Last week saw the introduction of a bill in the House that has the best prospects for action in 2014, H.R. 3696, was introduced on December 11 by the Chairman of the House Homeland Security Committee with support from key Democrats on the Committee.  It contains many provisions from CISPA concerning sharing of cyberthreat information, and would place responsibility for coordinating the response to cyber attacks in the Department of Homeland Security.  The new bill does not contain several of the liability limitations in CISPA that raised concerns.  The new bill also expressly provides that it is not intended to create any new regulatory authorities, a concern that has been raised repeatedly in the NIST Framework process initiated by Executive Order last February.   A more detailed examination of H.R. 3696 will be the subject of a separate post.
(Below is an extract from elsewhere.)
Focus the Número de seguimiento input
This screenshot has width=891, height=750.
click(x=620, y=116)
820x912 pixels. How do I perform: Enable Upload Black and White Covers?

Several bills addressing narrow issues within the general category of privacy were introduced in 2013, including measures

  • regulating drone surveillance (H.R. 637, H.R. 972 and 1262);

  • prohibiting government agencies from obtaining the contents of electronic communications from communications service providers without a warrant (H.R. 983);

  • creating criminal penalties for companies failing to report data security breaches involving sensitive personally identifiable information (H.R. 1121, S.1193);

  • amending the Electronic Communications Privacy Act (ECPA) to prohibit the provider of electronic communications services to the public from divulging the contents of stored communications to the government without warrant or subpoena and requires the timely notification of the customer (H.R. 1847);

  • prohibiting employers from requiring employees or applicants to provide the employer with passwords to the individual’s own computer or social networking account (H.R. 2077);

  • prohibiting the retrieval of data from an automobile data recorder without the owner’s consent or a court order, except to service the vehicle (H.R. 2414);

  • regulating the use and storage of data from automated license plate readers by law enforcement agencies (H.R. 2644);

  • regulating the interception, sharing and uses that may be made of geolocation information obtained from  mobile devices (S. 639); and

  • amending the FISA and regulating the broad collection and storage of communications metadata, geolocation information, and contents of electronic communications on U.S. citizens and in the U.S. (S. 1151; S. 1467; H.R. 3367 and others).

One can reconstruct the headlines of the day by reference to the bill numbers.  They are each a reaction to a disclosure of practices by government and commercial businesses that received media attention during the year.  None of this legislation moved beyond referral to a committee throughout 2013.  There little prospect in 2014, absent some revelation that ignites strong public reaction, for any greater legislative attention to be paid to a broad privacy initiative.